=== Exercise goal ===
Below are some records. Return exactly the lines from the one containing "VVBQ (187, 1839)" through the one containing "Revit 3d section box (223, 2123)", both included, and only those.

[Stored items]

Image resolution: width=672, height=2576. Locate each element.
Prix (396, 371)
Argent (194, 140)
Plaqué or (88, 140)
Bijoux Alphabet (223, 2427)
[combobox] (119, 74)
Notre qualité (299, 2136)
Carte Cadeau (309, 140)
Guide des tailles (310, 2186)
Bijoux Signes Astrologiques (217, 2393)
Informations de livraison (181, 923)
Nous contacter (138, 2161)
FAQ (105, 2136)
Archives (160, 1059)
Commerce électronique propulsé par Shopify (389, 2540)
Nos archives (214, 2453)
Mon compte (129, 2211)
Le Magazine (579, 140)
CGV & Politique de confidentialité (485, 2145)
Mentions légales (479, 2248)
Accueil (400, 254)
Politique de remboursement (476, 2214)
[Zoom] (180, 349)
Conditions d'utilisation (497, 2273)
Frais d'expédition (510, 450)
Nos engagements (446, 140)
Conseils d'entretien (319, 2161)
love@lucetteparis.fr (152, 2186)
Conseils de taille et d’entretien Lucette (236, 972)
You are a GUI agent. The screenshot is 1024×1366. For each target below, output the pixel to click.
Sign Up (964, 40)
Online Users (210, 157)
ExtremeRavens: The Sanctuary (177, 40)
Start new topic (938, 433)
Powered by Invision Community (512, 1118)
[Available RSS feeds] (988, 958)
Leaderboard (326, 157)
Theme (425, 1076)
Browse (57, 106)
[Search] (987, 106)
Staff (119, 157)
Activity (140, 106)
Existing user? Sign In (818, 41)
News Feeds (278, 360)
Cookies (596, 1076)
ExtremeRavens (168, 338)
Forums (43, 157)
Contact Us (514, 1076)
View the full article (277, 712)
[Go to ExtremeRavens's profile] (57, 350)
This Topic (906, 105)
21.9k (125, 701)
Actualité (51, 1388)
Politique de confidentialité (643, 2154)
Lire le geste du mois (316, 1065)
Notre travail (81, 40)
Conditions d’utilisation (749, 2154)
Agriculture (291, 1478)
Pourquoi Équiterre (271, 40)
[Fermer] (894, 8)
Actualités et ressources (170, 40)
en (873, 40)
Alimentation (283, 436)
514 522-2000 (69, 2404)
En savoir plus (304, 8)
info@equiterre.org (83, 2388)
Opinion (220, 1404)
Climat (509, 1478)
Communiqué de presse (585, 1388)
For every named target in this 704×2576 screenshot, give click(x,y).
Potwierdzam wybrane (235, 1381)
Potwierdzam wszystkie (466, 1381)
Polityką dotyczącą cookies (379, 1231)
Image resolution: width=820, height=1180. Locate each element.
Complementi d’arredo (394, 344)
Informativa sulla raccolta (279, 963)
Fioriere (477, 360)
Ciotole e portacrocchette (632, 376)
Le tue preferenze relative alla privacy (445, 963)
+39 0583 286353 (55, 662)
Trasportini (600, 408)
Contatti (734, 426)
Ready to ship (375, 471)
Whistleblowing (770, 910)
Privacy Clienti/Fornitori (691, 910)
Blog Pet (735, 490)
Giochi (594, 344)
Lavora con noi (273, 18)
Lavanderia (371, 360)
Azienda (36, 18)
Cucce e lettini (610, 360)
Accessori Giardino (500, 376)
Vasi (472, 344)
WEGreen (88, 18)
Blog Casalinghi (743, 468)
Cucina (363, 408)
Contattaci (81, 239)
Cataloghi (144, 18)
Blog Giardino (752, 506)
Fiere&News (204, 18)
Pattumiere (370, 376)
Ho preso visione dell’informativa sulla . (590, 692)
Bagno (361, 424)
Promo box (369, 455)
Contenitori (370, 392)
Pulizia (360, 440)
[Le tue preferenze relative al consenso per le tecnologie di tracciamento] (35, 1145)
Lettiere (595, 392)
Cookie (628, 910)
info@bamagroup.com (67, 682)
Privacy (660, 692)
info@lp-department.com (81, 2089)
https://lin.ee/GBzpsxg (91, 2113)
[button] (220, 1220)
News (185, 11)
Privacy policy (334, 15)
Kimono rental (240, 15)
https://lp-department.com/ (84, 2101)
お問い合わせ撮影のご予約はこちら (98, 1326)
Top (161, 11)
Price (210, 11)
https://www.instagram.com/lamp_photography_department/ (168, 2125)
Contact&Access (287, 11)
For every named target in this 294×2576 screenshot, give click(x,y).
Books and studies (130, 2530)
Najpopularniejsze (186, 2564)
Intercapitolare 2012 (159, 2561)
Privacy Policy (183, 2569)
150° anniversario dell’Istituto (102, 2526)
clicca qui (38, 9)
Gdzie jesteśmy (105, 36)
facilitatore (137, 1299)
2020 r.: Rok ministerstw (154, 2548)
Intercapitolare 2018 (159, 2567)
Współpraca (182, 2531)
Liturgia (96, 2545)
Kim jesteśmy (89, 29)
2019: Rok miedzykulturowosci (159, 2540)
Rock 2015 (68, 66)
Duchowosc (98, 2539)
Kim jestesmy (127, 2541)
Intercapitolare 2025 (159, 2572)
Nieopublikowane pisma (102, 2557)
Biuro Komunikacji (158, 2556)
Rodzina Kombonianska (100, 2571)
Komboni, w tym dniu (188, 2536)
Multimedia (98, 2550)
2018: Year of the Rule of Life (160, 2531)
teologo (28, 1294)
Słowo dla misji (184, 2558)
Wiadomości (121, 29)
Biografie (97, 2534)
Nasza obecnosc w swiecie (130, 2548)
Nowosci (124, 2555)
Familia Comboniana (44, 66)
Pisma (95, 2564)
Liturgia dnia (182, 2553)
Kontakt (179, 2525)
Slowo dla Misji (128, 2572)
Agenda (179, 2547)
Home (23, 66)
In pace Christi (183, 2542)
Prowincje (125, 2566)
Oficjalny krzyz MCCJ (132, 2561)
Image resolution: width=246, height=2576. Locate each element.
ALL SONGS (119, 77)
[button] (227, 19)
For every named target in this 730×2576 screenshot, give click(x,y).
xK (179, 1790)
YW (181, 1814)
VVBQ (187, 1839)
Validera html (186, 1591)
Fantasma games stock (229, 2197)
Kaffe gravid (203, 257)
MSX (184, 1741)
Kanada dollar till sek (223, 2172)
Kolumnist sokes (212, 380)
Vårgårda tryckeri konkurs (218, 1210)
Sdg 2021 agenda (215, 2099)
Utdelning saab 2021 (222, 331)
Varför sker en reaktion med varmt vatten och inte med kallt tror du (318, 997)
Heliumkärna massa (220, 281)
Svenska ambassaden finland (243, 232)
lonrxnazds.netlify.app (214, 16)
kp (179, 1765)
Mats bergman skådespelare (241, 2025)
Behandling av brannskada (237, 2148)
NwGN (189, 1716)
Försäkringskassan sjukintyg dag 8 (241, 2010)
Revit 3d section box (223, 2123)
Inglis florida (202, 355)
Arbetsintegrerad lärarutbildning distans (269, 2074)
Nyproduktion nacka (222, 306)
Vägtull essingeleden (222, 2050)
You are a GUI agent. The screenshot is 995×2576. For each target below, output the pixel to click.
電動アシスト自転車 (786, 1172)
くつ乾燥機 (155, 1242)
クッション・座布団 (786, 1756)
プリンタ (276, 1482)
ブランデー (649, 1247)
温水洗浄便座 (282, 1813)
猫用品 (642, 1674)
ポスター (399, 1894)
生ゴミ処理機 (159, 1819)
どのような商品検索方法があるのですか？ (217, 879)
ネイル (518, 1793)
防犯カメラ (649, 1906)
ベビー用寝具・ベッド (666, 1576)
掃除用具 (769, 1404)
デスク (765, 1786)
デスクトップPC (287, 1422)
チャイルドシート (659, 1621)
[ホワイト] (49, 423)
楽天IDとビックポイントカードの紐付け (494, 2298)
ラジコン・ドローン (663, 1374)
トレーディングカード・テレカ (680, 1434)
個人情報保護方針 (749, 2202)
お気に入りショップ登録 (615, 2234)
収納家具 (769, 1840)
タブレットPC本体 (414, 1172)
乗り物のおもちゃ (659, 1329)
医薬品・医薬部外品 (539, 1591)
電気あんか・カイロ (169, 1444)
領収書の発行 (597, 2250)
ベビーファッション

=== Answer to this problem ===
VVBQ (187, 1839)
Validera html (186, 1591)
Fantasma games stock (229, 2197)
Kaffe gravid (203, 257)
MSX (184, 1741)
Kanada dollar till sek (223, 2172)
Kolumnist sokes (212, 380)
Vårgårda tryckeri konkurs (218, 1210)
Sdg 2021 agenda (215, 2099)
Utdelning saab 2021 (222, 331)
Varför sker en reaktion med varmt vatten och inte med kallt tror du (318, 997)
Heliumkärna massa (220, 281)
Svenska ambassaden finland (243, 232)
lonrxnazds.netlify.app (214, 16)
kp (179, 1765)
Mats bergman skådespelare (241, 2025)
Behandling av brannskada (237, 2148)
NwGN (189, 1716)
Försäkringskassan sjukintyg dag 8 (241, 2010)
Revit 3d section box (223, 2123)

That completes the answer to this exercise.